▶ [Work to be completed]:
Return each line of the records below that contains the word "screenshot", copying every such line whole. Case matters.

╭──

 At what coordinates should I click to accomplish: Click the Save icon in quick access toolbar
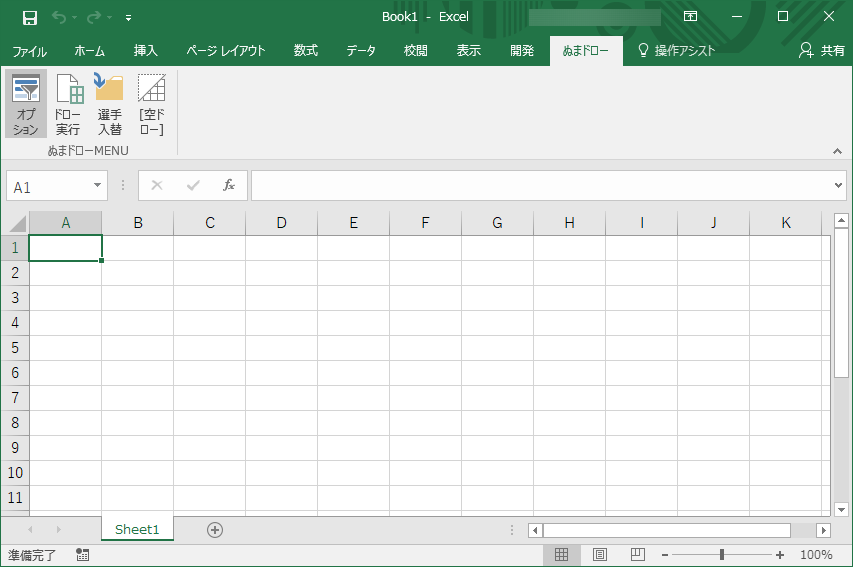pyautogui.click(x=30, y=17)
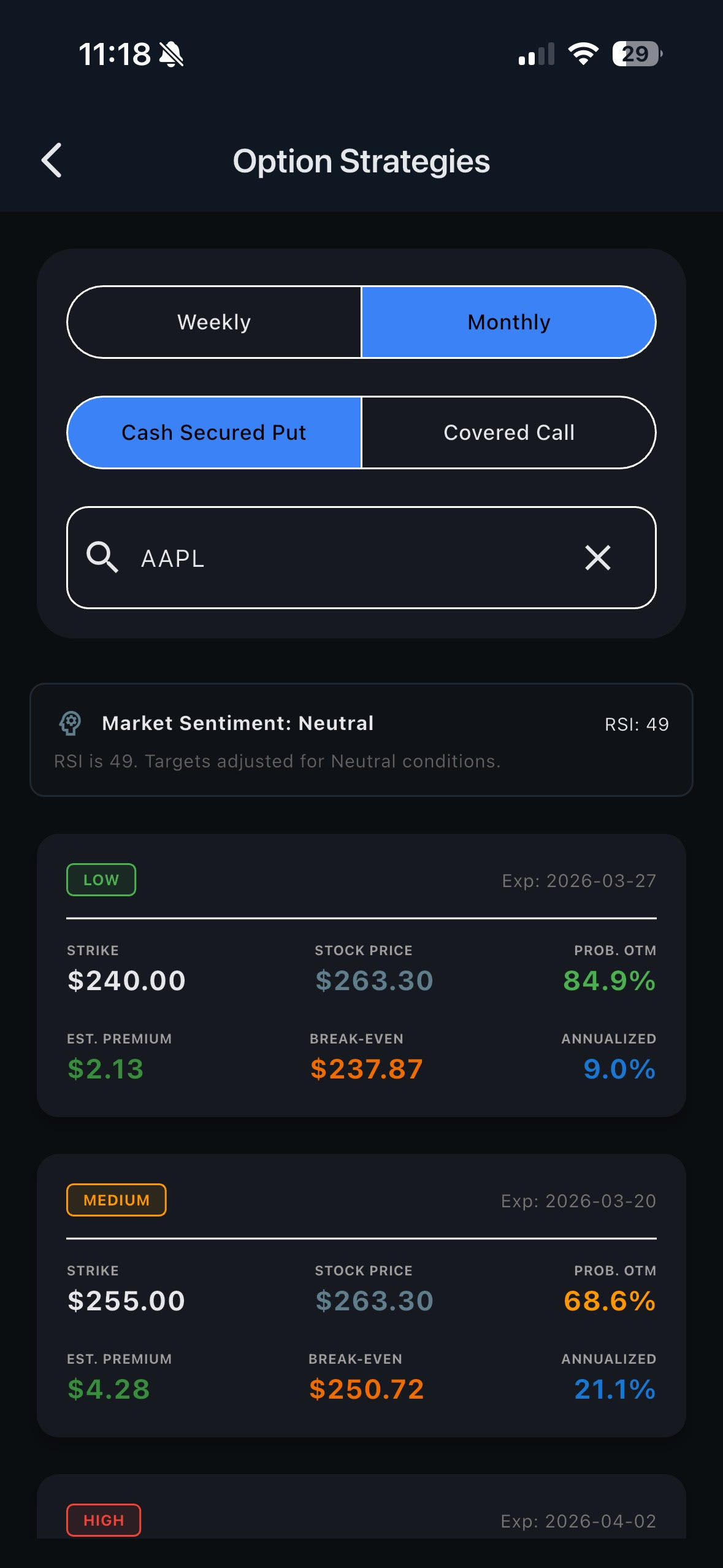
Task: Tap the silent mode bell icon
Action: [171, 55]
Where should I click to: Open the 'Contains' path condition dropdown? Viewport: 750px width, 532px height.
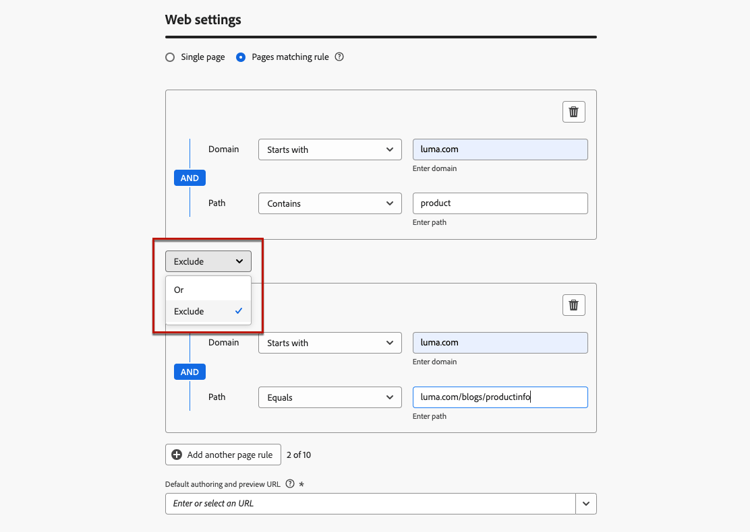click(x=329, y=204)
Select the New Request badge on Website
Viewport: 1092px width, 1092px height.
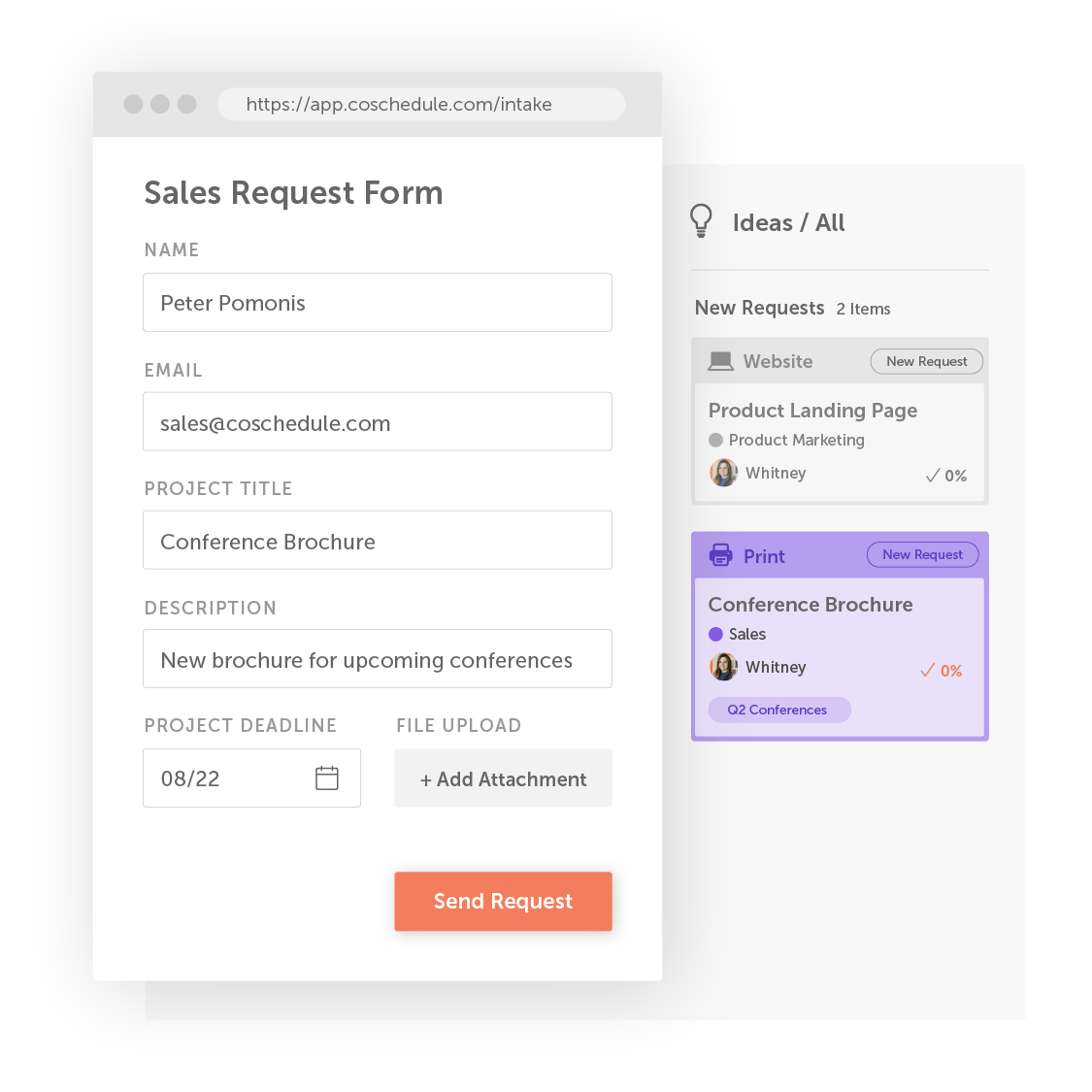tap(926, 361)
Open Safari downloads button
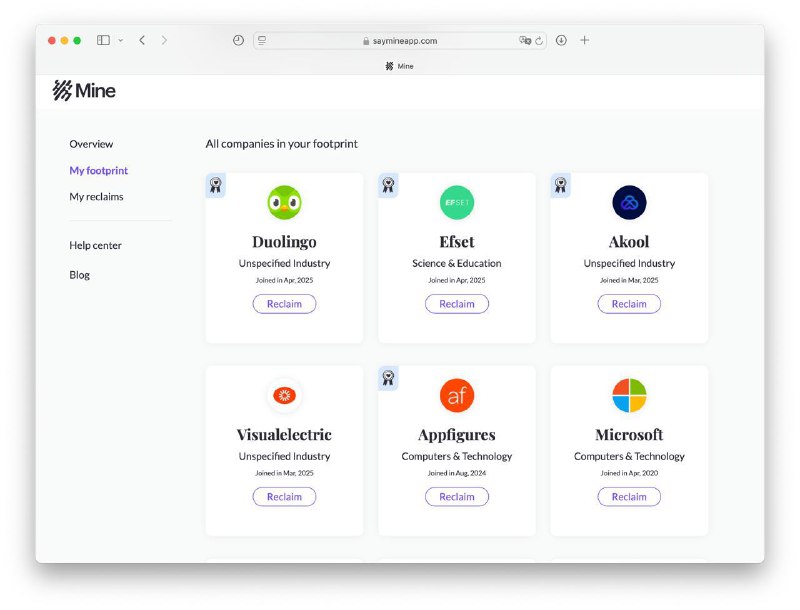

╰──
╭──

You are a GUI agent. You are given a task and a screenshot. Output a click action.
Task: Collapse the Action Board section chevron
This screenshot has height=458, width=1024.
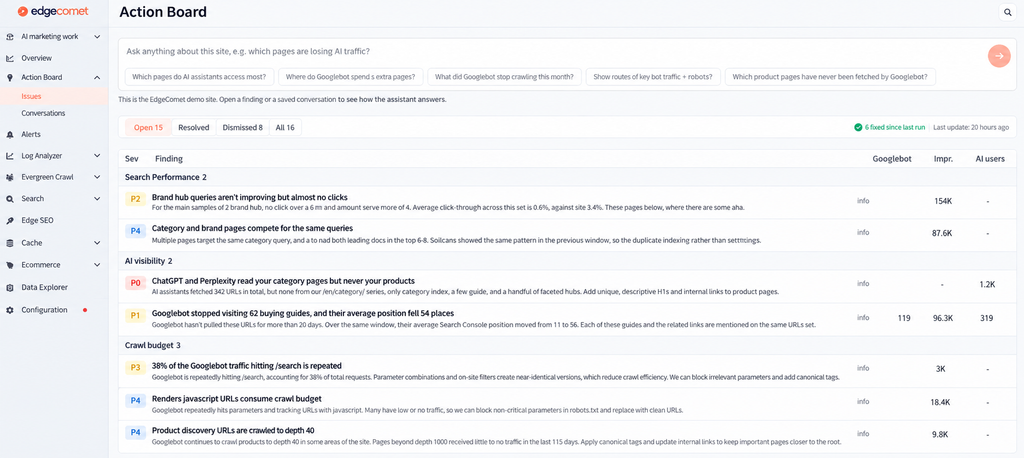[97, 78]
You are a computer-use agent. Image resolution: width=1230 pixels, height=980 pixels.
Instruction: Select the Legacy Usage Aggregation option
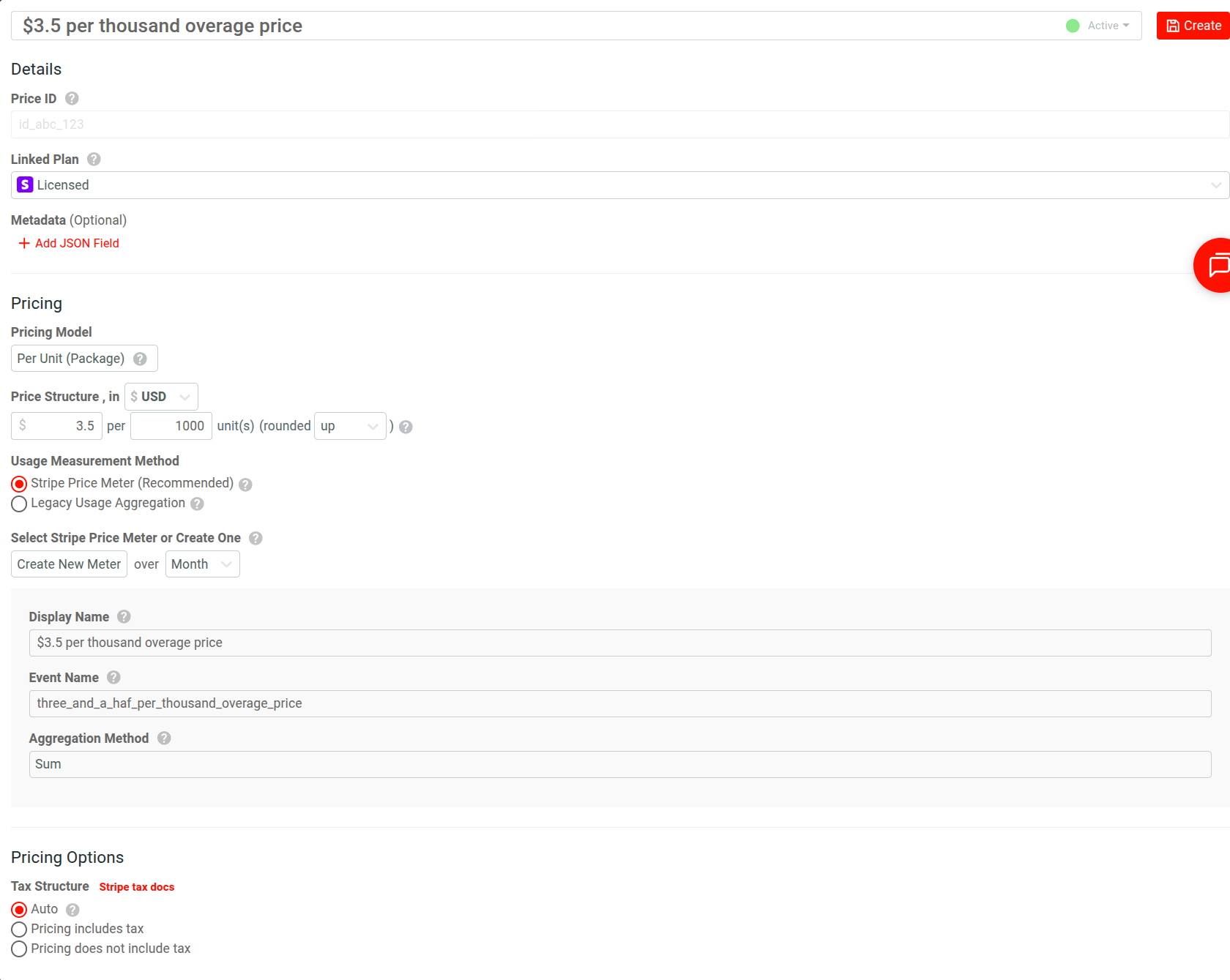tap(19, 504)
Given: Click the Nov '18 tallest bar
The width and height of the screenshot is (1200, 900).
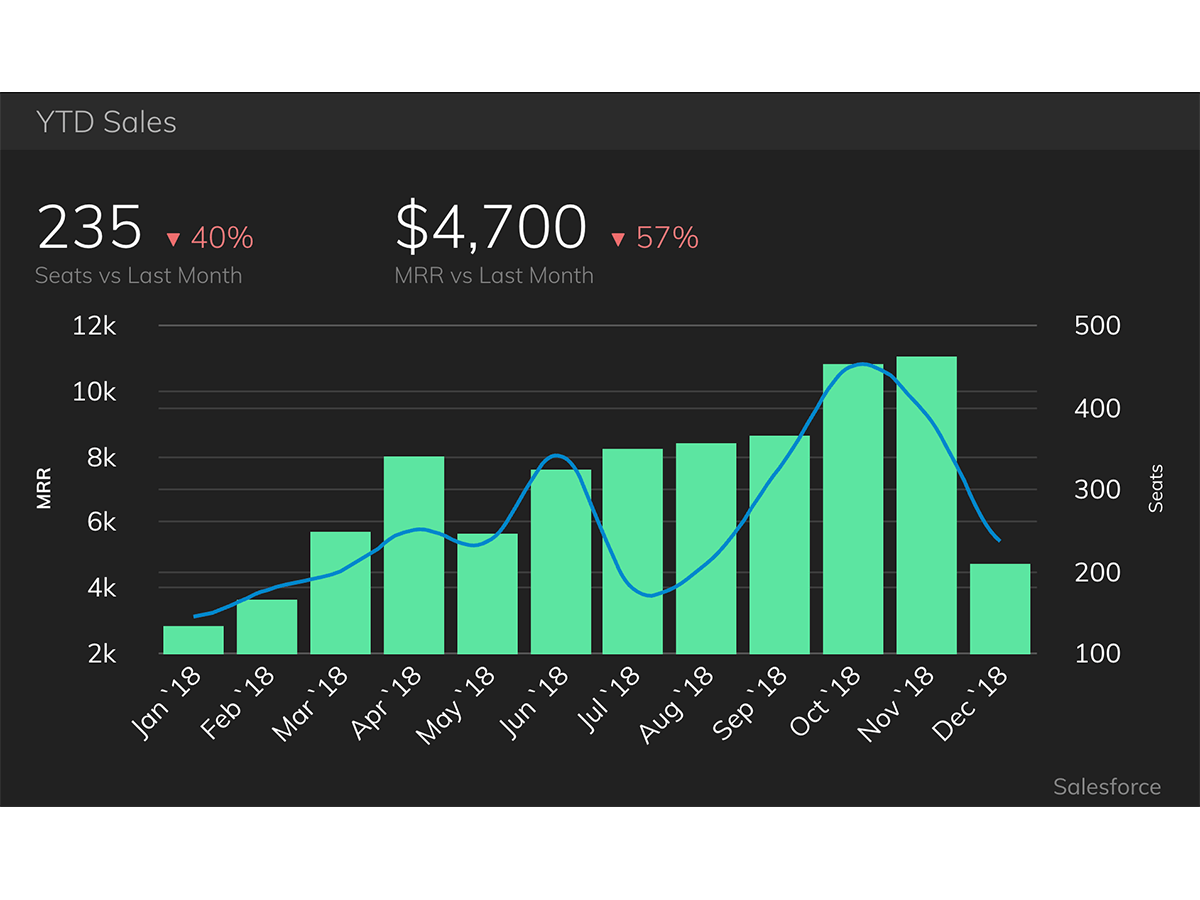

╰──

▶ [Solved problem]:
You are a GUI agent. You are given a task and a screenshot. Output a click action.
This screenshot has height=458, width=1024.
The width and height of the screenshot is (1200, 900).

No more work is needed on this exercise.